## Lecture 4: Advantages of Databases - Complex types & queries

### 1. Unstructured data (JSON)
- Why are we using unstructured data?
    - We are storing and retrieving unstructured data (iPython notebooks, web data, free-form inputs)
    - Users are creating data with arbitrary properties
    - Event tracking (where event elements may vary)
    - There are a large number of optional parameters
    - Creating a data model/schema is inefficient (in that case)
    
- Postgres Support:
    - Effectively mapping & validating JSON
    - Providing tools to search & locate data
    - JSON and JSONB-types
    

**What is JSON?**
- JSON: JavaScript Object Notation.
- JSON is a syntax for storing and exchanging data.
- JSON is text, written with JavaScript object notation.

### 2. JSONB Fields
* JSONB is JSON
    - +JSONB is transformed to binary representation before storage
    - +JSONB can be hashed (supports DISTINCT)
    - +JSONB can be indexed
    - -JSONB is slower to INSERT (because it must be converted from JSON)

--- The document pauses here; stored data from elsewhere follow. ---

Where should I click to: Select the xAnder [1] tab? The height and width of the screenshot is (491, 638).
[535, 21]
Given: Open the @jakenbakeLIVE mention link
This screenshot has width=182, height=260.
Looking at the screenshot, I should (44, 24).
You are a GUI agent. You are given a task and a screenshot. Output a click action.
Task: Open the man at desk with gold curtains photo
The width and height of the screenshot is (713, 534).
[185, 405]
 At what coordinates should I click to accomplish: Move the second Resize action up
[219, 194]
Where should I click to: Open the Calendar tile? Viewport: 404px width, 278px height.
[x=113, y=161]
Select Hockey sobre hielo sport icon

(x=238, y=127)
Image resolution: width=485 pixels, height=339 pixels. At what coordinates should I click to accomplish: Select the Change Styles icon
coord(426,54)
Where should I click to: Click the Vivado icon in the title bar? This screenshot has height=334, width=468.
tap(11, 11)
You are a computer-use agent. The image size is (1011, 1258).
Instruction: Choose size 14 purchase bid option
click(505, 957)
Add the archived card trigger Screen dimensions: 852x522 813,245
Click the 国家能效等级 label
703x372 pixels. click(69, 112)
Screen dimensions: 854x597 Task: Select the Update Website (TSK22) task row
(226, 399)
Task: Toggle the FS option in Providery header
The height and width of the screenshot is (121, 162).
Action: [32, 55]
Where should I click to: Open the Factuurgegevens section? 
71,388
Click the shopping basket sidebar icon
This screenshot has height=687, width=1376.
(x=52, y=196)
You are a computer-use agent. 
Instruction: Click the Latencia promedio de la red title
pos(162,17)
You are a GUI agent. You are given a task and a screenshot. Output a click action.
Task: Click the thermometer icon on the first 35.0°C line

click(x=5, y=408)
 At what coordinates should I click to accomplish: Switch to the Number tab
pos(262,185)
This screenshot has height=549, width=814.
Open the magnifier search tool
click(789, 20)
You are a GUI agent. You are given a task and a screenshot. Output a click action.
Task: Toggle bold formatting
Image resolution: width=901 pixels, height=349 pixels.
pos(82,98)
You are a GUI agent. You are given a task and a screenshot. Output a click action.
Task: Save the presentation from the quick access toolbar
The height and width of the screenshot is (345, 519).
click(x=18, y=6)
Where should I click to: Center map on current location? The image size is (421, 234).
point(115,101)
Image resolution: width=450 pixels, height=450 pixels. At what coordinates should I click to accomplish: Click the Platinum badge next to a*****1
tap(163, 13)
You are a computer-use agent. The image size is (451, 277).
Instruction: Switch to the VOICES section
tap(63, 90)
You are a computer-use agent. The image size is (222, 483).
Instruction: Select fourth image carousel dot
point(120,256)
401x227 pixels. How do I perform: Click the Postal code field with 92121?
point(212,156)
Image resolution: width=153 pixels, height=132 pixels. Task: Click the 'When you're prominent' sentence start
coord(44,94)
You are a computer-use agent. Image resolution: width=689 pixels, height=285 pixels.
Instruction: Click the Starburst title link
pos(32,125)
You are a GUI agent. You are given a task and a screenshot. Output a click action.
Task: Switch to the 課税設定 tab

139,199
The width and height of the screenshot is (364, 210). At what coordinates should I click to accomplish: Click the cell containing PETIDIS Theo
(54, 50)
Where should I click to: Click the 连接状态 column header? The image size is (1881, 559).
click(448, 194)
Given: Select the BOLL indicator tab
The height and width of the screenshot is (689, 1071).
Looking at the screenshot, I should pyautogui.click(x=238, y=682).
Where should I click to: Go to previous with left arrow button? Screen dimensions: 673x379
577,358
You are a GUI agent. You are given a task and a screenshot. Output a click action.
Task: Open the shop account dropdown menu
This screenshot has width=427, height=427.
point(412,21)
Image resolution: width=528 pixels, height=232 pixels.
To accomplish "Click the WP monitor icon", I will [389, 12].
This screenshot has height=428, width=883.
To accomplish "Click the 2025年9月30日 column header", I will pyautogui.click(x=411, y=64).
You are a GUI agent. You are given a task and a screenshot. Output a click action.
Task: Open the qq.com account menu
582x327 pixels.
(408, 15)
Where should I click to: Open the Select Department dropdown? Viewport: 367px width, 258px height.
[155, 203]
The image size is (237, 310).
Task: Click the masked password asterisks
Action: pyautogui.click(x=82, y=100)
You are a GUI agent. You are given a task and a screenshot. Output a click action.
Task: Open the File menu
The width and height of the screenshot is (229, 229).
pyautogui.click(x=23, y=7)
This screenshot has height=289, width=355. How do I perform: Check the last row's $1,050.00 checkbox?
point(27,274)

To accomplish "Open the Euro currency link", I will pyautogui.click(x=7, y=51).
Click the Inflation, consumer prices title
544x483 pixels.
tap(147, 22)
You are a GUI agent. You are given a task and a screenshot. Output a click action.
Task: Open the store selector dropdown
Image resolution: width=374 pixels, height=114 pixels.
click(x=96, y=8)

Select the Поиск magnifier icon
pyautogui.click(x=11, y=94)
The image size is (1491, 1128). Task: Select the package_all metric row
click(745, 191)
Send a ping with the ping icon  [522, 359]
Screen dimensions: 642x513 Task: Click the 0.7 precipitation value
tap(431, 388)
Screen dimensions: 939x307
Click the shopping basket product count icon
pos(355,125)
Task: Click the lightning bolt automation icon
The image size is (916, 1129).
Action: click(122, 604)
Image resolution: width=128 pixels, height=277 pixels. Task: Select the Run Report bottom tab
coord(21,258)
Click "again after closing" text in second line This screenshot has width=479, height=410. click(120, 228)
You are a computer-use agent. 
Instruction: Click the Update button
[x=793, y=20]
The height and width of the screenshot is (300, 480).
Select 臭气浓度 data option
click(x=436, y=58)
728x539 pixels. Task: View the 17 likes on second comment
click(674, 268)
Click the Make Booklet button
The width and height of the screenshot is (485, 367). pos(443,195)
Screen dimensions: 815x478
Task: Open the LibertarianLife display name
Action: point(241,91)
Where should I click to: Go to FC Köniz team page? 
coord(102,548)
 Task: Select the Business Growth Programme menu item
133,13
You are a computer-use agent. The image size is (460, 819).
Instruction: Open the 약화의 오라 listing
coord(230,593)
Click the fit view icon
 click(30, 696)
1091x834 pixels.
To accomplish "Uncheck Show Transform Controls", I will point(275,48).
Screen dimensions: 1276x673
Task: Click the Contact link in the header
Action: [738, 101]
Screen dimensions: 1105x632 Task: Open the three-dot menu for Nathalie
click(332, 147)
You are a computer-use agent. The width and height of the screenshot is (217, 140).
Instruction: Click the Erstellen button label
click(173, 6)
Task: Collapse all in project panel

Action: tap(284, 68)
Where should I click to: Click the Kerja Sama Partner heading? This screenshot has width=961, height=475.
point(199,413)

### 3. Postgres vs document store DB
- Postgres supports:
    - Constraints & indexing of unstructured data
    - Zero data loss (ACID compliance)
    - For sharding of big data is only fairly recent
    - Postgres can pair unstructured elements with relational data
    - Postgres is not as fast at managing data ingest.
    
    
- BASE (Basically Available, Soft state, Eventual consistency)
    - Operations are always happening (?)
    - Queue of data (?)
    - What is available may actually change
    - If something happened to a database, you may lose data -> less durable
    
    
> In the NoSQL database world, ACID transactions are less fashionable as some databases have loosened the requirements for immediate consistency, data freshness and accuracy in order to gain other benefits, like scale and resilience.

- Basic Availability
    - The database appears to work most of the time.
- Soft-state
    - Stores don’t have to be write-consistent, nor do different replicas have to be mutually consistent all the time.
- Eventual consistency
    - Stores exhibit consistency at some later point (e.g., lazily at read time).
    
> A BASE data store values availability (since that’s important for scale), but it doesn’t offer guaranteed consistency of replicated data at write time. Overall, the BASE consistency model provides a less strict assurance than ACID: data will be consistent in the future, either at read time (e.g., Riak) or it will always be consistent, but only for certain processed past snapshots (e.g., Datomic).

[more information](https://neo4j.com/blog/acid-vs-base-consistency-models-explained/)

### 4. An example of unstructured data
- Github markdown
    - It is a type of unstructured data
    - However, you can turn it into structured data.
    - Whether it makes sense to do that depends on the data.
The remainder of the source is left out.